Berko: An American cupcake shop in Paris! But what made these cupcakes so good? My theory is that it's the butter. France takes it a whole lot more seriously than the U.S., and it shows in these cakes, which are so tantalizingly buttery that really, a small one is sufficient (honestly). Their cake is unbelievably moist, and the frosting...well, it's buttercream (accent on the butter). 31, rue lepic, 75018, 18th Arrondissement, Paris, France. (note: there is also another location in the 4th Arrondissement)
La Boulangerie par Véronique Mauclerc: This sweet shop seems a bit hidden, but is worth seeking out: we had an apple and raisin tart which, in spite of its name and ingredients, managed to taste buttery enough to make up for the virtuous fruit. 83 rue de Crimée, 75019, 19th Arrondissement, Paris, France.

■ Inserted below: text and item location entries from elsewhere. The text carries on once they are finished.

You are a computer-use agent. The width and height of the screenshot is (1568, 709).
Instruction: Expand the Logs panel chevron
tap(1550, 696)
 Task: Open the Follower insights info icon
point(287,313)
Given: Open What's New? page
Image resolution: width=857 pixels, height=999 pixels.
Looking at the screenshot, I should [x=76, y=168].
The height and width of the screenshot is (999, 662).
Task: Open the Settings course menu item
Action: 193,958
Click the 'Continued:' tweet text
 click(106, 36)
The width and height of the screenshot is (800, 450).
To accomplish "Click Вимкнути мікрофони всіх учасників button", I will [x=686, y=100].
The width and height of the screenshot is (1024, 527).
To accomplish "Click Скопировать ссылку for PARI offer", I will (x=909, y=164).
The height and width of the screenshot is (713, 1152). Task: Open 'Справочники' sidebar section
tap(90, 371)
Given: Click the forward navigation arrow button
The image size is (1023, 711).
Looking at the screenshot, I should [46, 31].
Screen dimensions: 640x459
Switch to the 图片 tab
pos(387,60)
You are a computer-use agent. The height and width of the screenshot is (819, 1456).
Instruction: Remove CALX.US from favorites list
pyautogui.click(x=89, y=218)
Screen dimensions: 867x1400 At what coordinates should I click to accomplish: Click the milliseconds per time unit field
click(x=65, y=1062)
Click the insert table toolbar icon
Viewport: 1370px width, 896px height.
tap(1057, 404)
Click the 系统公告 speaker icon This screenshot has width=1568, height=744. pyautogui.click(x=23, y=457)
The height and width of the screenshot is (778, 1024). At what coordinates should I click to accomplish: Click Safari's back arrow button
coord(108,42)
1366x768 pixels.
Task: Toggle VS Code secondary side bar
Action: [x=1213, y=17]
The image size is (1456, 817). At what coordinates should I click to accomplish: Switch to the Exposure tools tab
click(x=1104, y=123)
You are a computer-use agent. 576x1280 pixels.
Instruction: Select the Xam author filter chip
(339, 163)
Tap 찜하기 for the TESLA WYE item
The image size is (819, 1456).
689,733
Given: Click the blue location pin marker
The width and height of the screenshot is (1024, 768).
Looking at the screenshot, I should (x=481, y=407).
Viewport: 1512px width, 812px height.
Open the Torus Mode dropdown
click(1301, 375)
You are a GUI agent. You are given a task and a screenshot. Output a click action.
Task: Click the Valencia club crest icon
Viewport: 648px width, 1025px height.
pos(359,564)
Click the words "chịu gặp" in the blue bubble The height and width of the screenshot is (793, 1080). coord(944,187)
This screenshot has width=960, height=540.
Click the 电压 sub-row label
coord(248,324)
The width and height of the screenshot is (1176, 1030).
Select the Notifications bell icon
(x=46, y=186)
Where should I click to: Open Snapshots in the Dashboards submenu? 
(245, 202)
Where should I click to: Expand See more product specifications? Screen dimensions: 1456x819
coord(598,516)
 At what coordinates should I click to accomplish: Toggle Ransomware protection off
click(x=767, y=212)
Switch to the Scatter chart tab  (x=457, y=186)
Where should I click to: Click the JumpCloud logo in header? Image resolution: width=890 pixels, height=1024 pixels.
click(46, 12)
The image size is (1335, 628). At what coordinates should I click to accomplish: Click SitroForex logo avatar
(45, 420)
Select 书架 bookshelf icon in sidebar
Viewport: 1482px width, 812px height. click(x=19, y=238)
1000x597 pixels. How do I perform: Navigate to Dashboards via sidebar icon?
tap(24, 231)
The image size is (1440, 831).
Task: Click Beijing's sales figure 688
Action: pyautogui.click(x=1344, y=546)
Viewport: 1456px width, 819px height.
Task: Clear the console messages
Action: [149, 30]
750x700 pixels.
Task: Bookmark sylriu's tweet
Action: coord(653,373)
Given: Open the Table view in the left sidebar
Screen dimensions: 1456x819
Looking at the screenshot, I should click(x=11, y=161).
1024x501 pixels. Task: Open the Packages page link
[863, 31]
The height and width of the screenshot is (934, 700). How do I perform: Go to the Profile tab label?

Banette: Here, we scored La Figue. This unusual little squat pastry was on show at patisseries all over town, and nearby Pere LaChaise I finally picked one up at Banette, a boulangerie-patisserie with several locations throughout Paris (and, it seems, Montreal as well). Comprised of a fig-and-chocolate mixture topped with a rich green marzipan wrapped in a way to suggest a fig-like form, this was an absolute pleasure to eat. It tastes somewhere between cake and confection. Boulevard de Menilmontant, 75020, 20th Arrondissement, Paris, France; various Banette locations can also be found around Paris; banette.fr
Boulangerie 140: After having read about this place on David Lebovitz, we simply had to give this gem a try. Everything in the case was so obviously made with care that it was hard to decide what to settle on; while the bread was definitely the point of pride here, we tried the pain au chocolat, and were not disappointed. 140, rue de Belleville, 75020; au140.fr.